Vrede van Karlowitz
De Vrede van Karlowitz of het Verdrag van Karlowitz (Servisch Cyrillisch: Сремски Карловци, Duits: Karlowitz, Turks: Karlofça, Hongaars: Karlóca) werd in 1699 ondertekend in Sremski Karlovci (een stad in Servië) en kwam tot stand dankzij de bemiddeling van Engeland en Nederland. Het verdrag betekende het officiële einde van de Grote Turkse Oorlog (1683-1697) die de Turken verloren. De oorlog, tussen het Ottomaanse Rijk en de Heilige Alliantie, begon in 1683 met een mislukt beleg van Wenen door Kara Mustafa.
Na een twee maand durende congres tussen de afgevaardigden van het Ottomaanse Rijk en de Heilige Alliantie, een coalitie van Europese mogendheden waaronder Habsburgers, het Pools-Litouwse Gemenebest, de Republiek Venetië en het Russische Rijk, werd het verdrag op 26 januari 1699 getekend.
Het Ottomaanse Rijk stond geheel Hongarije (behalve het banaat van Temesvár), een groot deel van Transsylvanië en Slavonië aan de Habsburgers af, Podolie (een streek in het huidig Oekraïne) ging naar Polen.
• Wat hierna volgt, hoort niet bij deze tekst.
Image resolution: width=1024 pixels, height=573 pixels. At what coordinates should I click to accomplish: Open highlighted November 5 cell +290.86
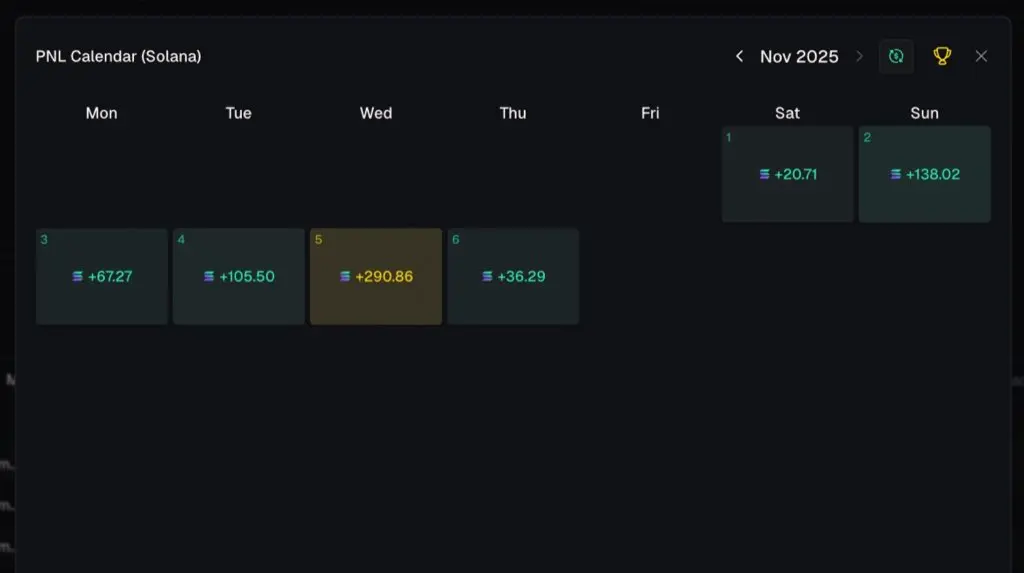375,276
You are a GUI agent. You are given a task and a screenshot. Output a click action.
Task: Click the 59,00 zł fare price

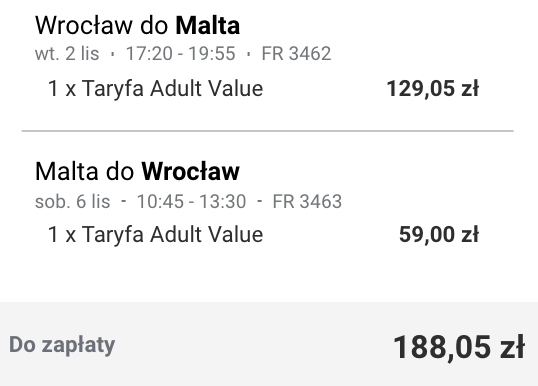tap(439, 234)
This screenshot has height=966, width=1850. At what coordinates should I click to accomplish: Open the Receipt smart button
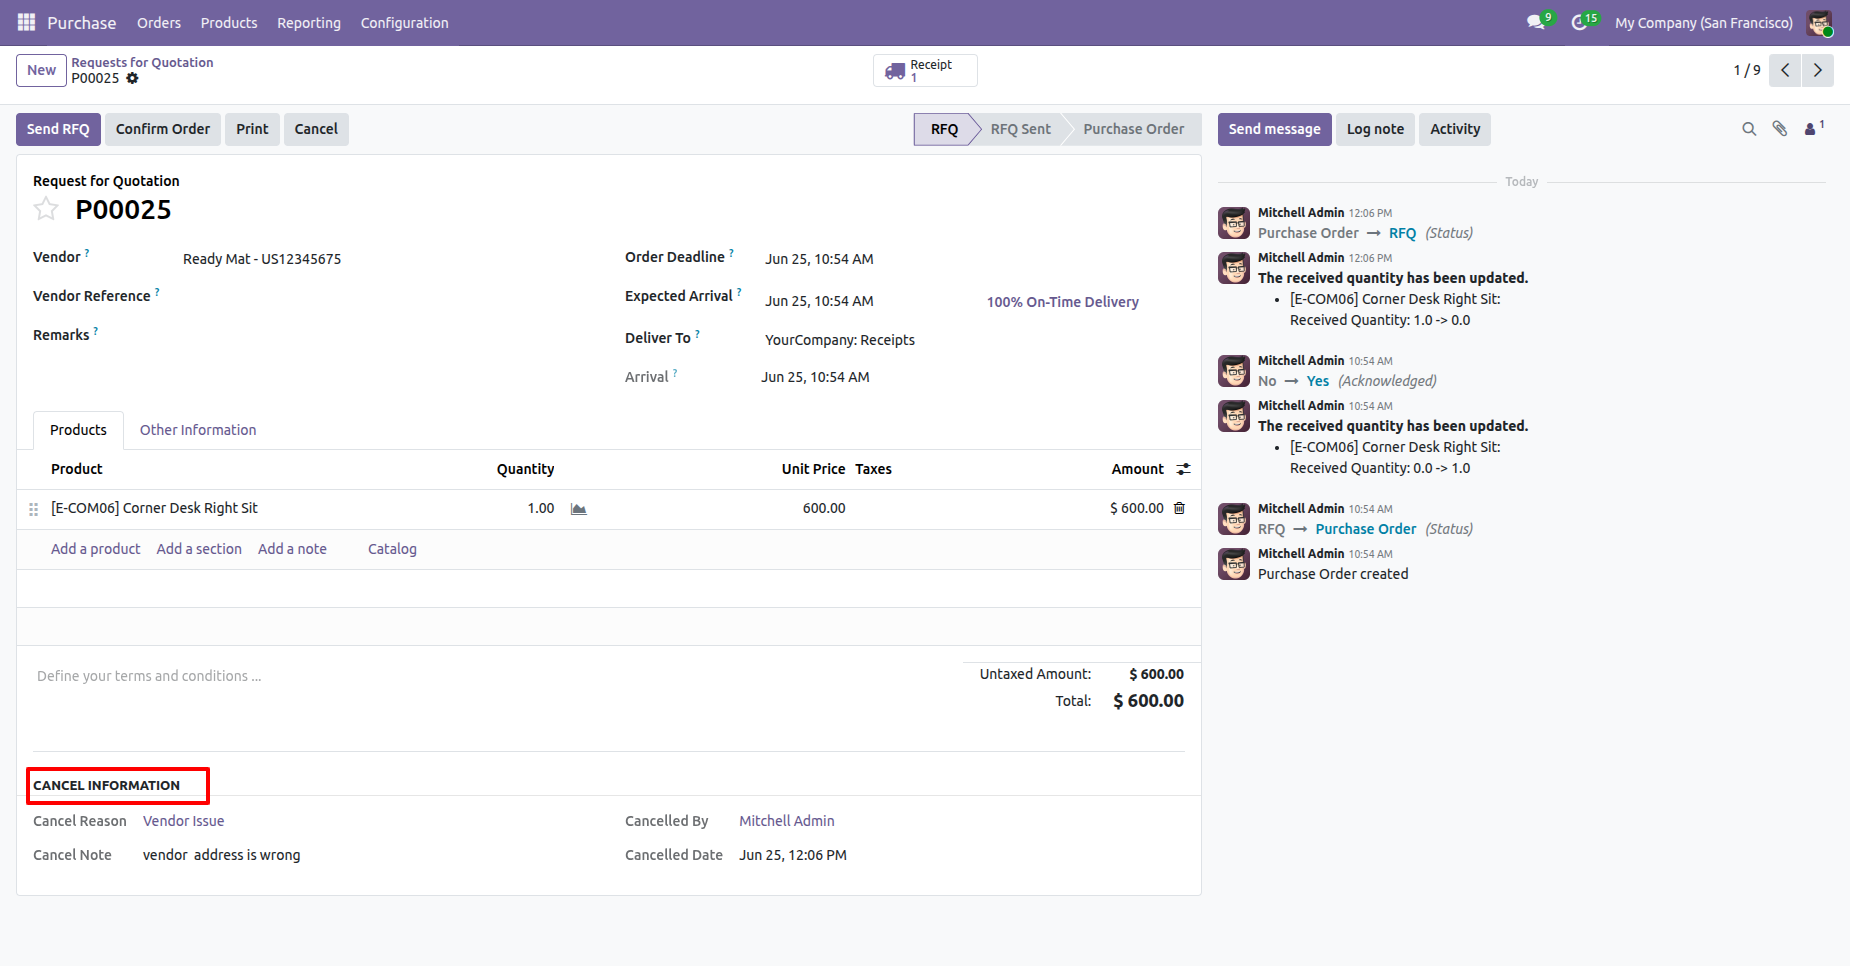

Dalmatië samen met Morea (het schiereiland Peloponnesos) werden aan Venetië gegeven. De Russen, die in 1696 Azov veroverden, sloten een apart vredesverdrag (Vrede van Constantinopel) met het Ottomaanse Rijk in 1700.
Bij de Vrede van Passarowitz (1718) kreeg het Ottomaanse Rijk Morea samen met Kreta terug van Venetië.
Het verdrag van Karlowitz luidde het begin in van de daling van de Ottomaanse invloed in Oost-Europa, waardoor de Habsburger de dominante macht in zuidoostelijk Europa werden.